Data excerpts
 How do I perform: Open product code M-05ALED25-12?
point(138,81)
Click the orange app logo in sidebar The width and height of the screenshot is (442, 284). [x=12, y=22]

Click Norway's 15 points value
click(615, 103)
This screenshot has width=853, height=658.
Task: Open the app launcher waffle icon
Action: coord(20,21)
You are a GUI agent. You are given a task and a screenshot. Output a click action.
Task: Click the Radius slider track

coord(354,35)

Activity
Print every entry exactly.

Result of the task
 How do I perform: Open product code M-05ALED25-12?
point(138,81)
Click the orange app logo in sidebar The width and height of the screenshot is (442, 284). [x=12, y=22]

Click Norway's 15 points value
click(615, 103)
This screenshot has width=853, height=658.
Task: Open the app launcher waffle icon
Action: coord(20,21)
You are a GUI agent. You are given a task and a screenshot. Output a click action.
Task: Click the Radius slider track

coord(354,35)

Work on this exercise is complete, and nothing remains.